Secreted GPNMB enhances uptake of fibrillar alpha-synuclein in a non-cell-autonomous process that can be blocked by anti-GPNMB antibodies
Carceles-Cordon, Marc, et al.
Glycoprotein nonmetastatic melanoma B (GPNMB) is critical to cellular uptake of pathological forms of alpha-synuclein (aSyn), the hallmark disease protein in Parkinson's disease (PD). Here, we demonstrate that the non-membrane-anchored, extracellular domain of GPNMB can function in a non-cell-autonomous manner. In the human brain, GPNMB is widely expressed in neurons and microglia.

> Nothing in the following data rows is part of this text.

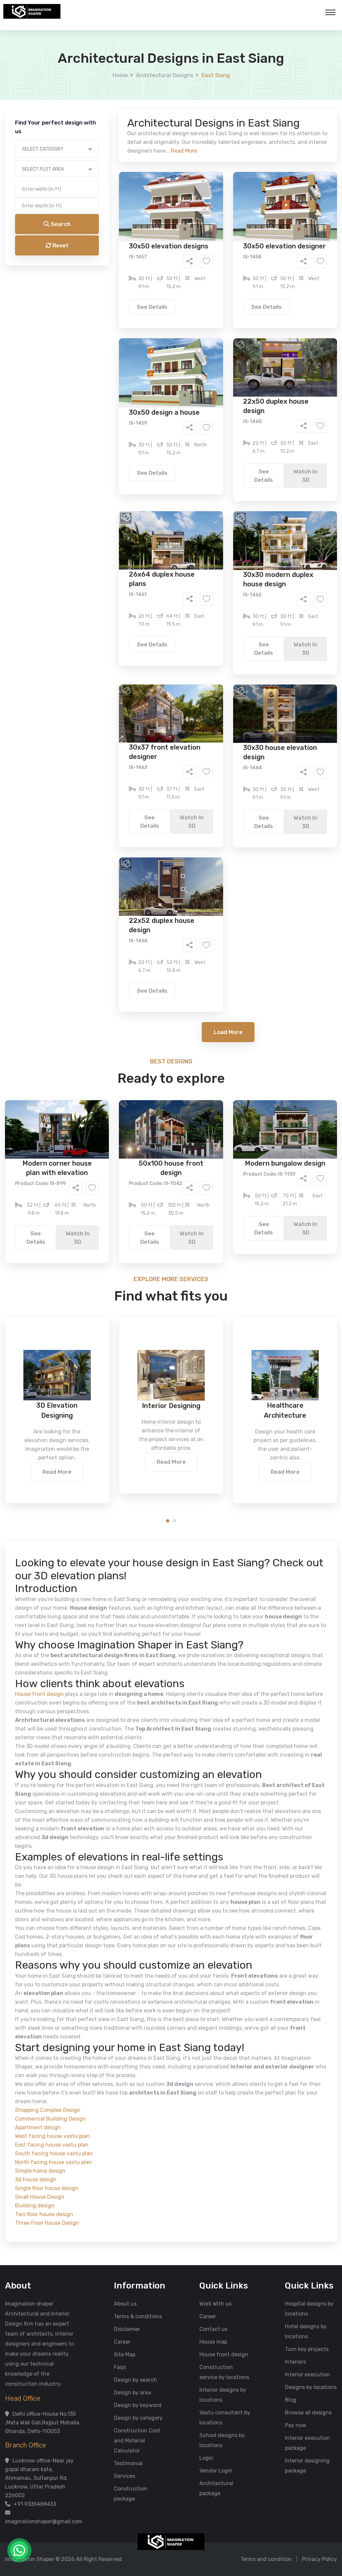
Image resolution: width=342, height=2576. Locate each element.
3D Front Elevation (155, 255)
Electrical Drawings (221, 265)
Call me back (226, 377)
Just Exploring (237, 303)
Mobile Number (97, 114)
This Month (142, 303)
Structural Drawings (220, 255)
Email (86, 150)
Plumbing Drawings (110, 275)
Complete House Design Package (192, 275)
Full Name (91, 79)
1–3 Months (187, 303)
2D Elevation (102, 265)
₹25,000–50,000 (220, 331)
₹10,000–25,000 (160, 331)
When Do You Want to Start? (113, 291)
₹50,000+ (99, 341)
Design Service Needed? (109, 244)
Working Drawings (157, 265)
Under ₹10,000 (105, 331)
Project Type (95, 185)
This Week (99, 303)
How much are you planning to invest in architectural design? (155, 319)
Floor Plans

In induced pluripotent stem cell-derived microglia (iMicroglia), GPNMB expression and secretion increase with exposure to apoptotic neurons. In the aSyn fibril-seeded model of PD, iMicroglia-derived GPNMB enhances neuronal aSyn uptake and development of aSyn pathology, including in GPNMB knockout neurons. Conversely, anti-GPNMB antibodies rescue neurons from developing aSyn pathology. Finally, in 1,675 human postmortem cases, GPNMB genotypes conferring higher GPNMB expression are associated with more widespread aSyn pathology. Our data suggest a positive feedback loop, where neurodegeneration triggers increased microglial GPNMB secretion, leading to increased neuronal aSyn pathology and neurodegeneration. Importantly, this cycle can be therapeutically interrupted by anti-GPNMB antibodies.